TOP JOB: Canada’s biggest medal may have been the subject of pillow talk while Blass admired von Mandl’s $40-million West Bank facility, including a carillon in which the C-note bell is dedicated to Bedriska Mandl-Schlesinger. Such whispering would have occurred in a guest room occupied by friends of the padrone quietly extending their honeymoon. The groom, a McGill University masters student, likely had a more public future planned. Indeed, Justin Trudeau is now prime minister, and his bride, former TV host Sophie Grégoire, is a mother of three.

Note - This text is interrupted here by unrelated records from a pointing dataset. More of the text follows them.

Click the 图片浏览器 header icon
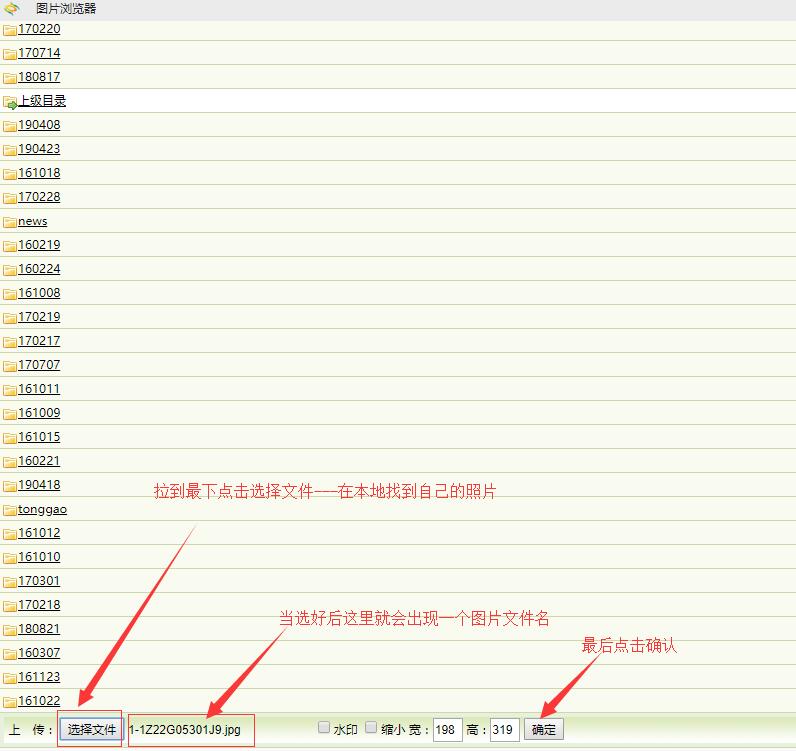Image resolution: width=796 pixels, height=751 pixels. [x=12, y=9]
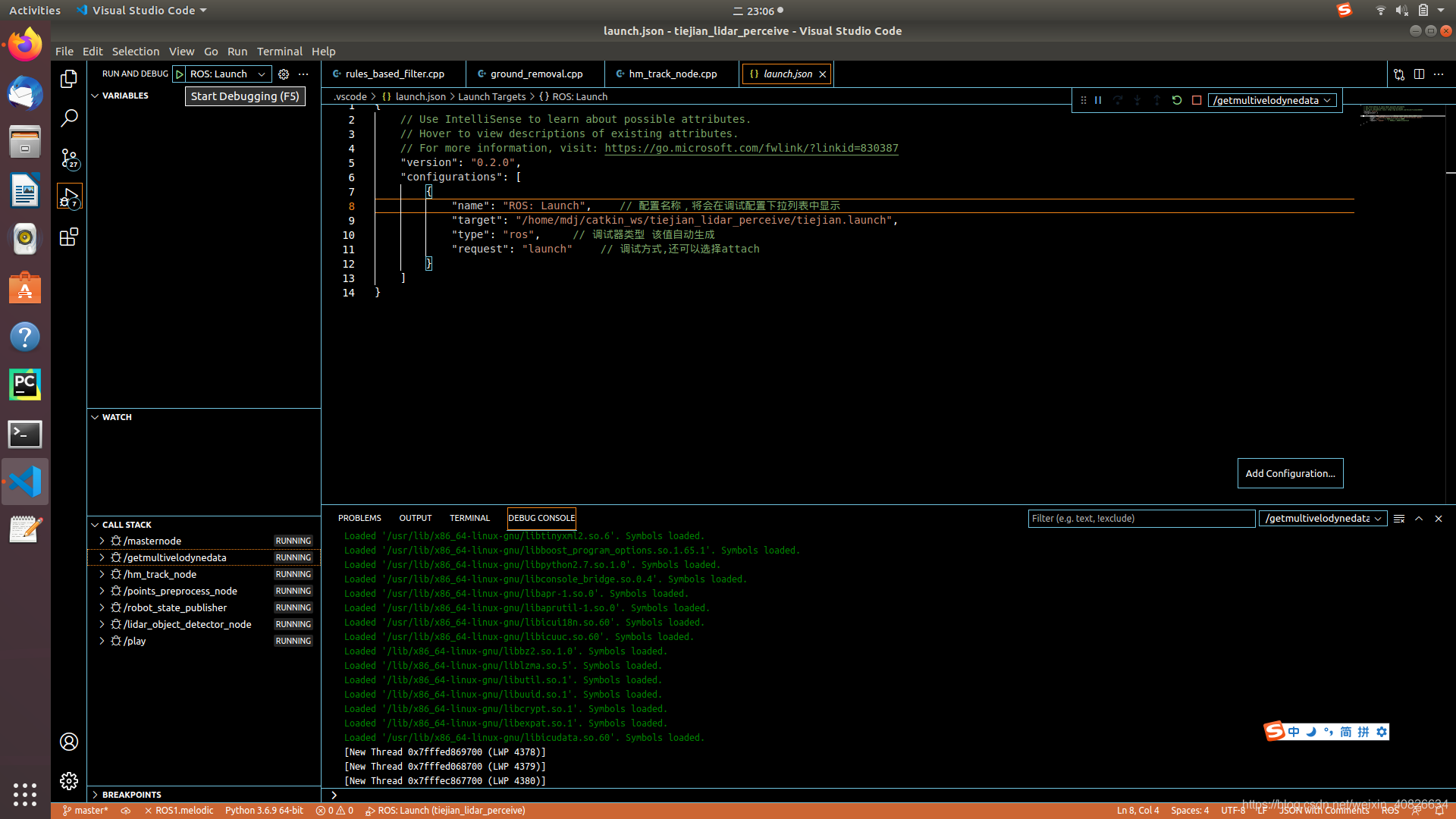
Task: Expand the /hm_track_node call stack entry
Action: coord(102,574)
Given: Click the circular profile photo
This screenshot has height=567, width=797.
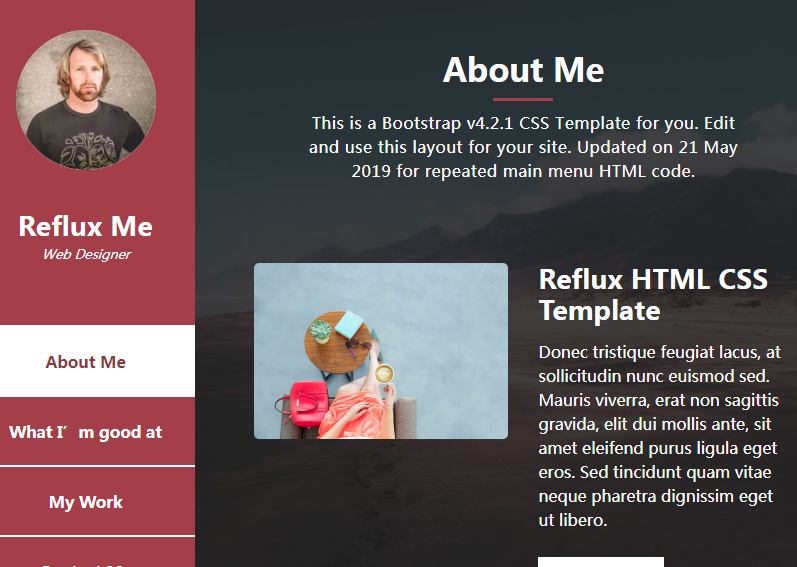Looking at the screenshot, I should pos(86,100).
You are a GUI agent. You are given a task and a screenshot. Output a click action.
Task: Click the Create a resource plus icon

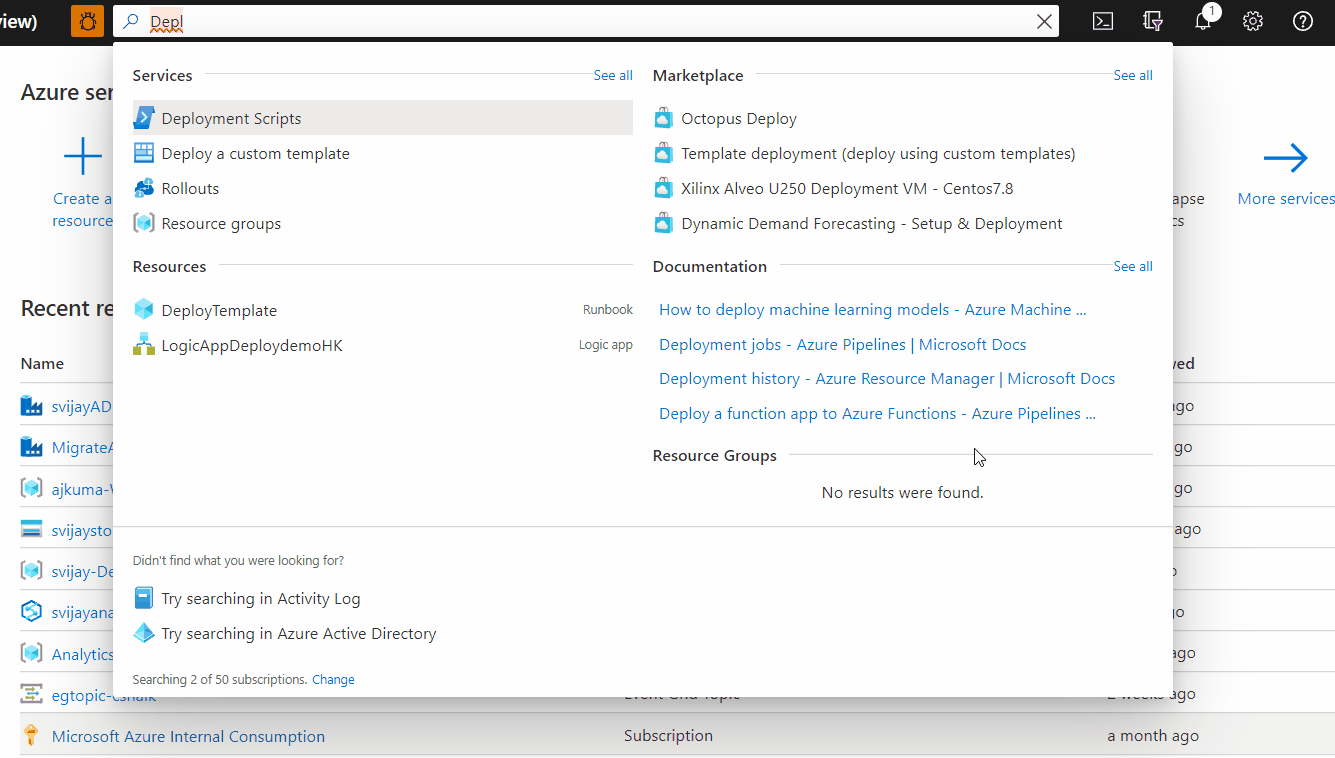tap(83, 155)
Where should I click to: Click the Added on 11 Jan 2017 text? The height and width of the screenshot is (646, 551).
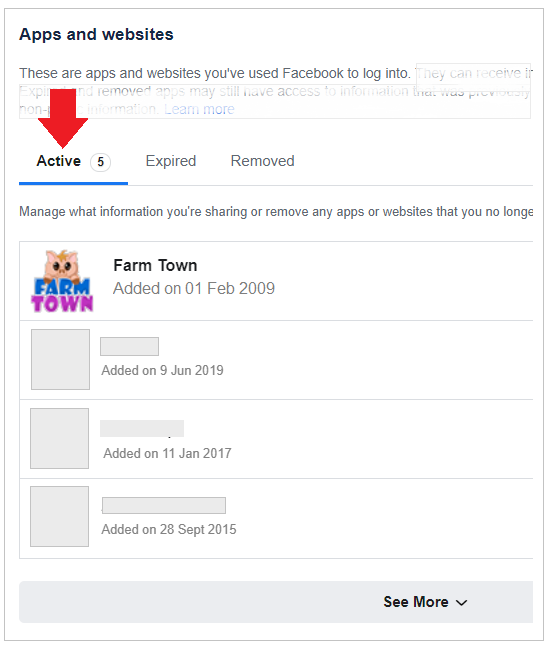[x=167, y=453]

CRASH-TEST ARTIST: After a car smashed into Sarazen Brooks’ stationary vehicle in 2010, the necessarily painful and continuing recuperation got her painting full time. Although not as speedy as the vehicle that could have ended her life, she can execute large canvasses while others watch. Planetarium audiences saw her do just that during the Dream-Journeys series’ recent “resounding consciousness” events, and will again May 19.
DOWN PARRYSCOPE: Radical architects are figuring how to design towers that, with no concavi- ties, overhangs or cut-outs, run straight and vertical from ground level to roof.